# 'Nudja-like sausage



## atomicsmoke (Dec 19, 2015)

It says 'nduja like since I didn't use calabrian peppers.

I made this with belly and Hungarian paprika.

I decided to do four blends: mild non-fermented smoked, mild non-fermented no-smoke, hot fermented smoked, hot fermented no-smoke.

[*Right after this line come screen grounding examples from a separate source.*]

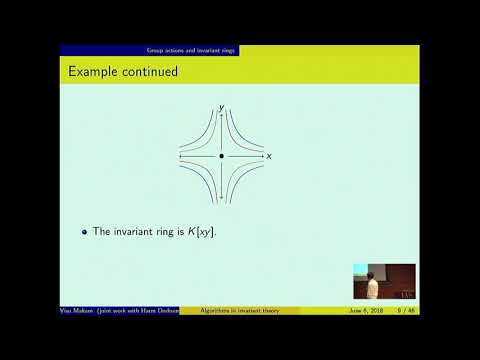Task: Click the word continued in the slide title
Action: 148,72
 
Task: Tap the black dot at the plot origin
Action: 221,157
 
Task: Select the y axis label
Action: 221,104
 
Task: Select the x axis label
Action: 270,157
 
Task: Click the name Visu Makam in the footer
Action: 79,311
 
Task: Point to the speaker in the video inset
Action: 372,287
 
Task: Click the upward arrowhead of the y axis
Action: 221,112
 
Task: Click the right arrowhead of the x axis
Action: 263,157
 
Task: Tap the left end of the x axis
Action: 179,157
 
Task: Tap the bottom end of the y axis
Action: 221,200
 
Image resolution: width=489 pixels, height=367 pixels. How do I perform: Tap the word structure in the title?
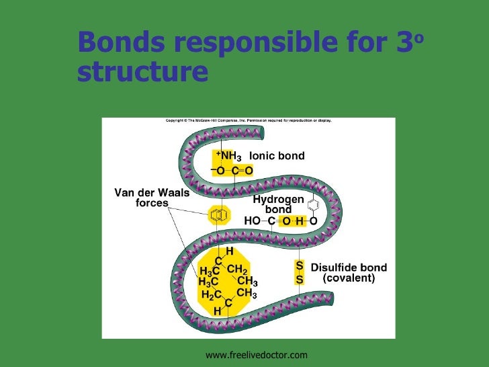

They are at 25% weight loss. I grabbed one fermented/hot no-smoke for a taste.












_20151219_162045.JPG



__ atomicsmoke
__ Dec 19, 2015





The mold spores from my sopressatta like this sausage...but it got too cold/dry for them.














_20151219_162045.JPG



__ atomicsmoke
__ Dec 19, 2015






On some crusty bread












_20151219_162103.JPG



__ atomicsmoke
__ Dec 19, 2015






I will leave the other sticks hanging. Unlike salamis and cured muscle there is only so much water nduja can lose.


----------



## daveomak (Dec 19, 2015)

Looks mighty fine to me....


----------



## disco (Dec 21, 2015)

Wow. Looks good.

Disco


----------



## DanMcG (Dec 21, 2015)

Looks good! What percents lean /fat do you think you used? and hows it taste?


----------



## atomicsmoke (Dec 21, 2015)

DanMcG said:


> Looks good! What percents lean /fat do you think you used? and hows it taste?


It was just belly. You can also use jowl.

Tastes great.


----------



## harleykids (Dec 23, 2015)

Looks great!  Does it spread well on crust bread?


----------



## atomicsmoke (Dec 23, 2015)

Yes.


----------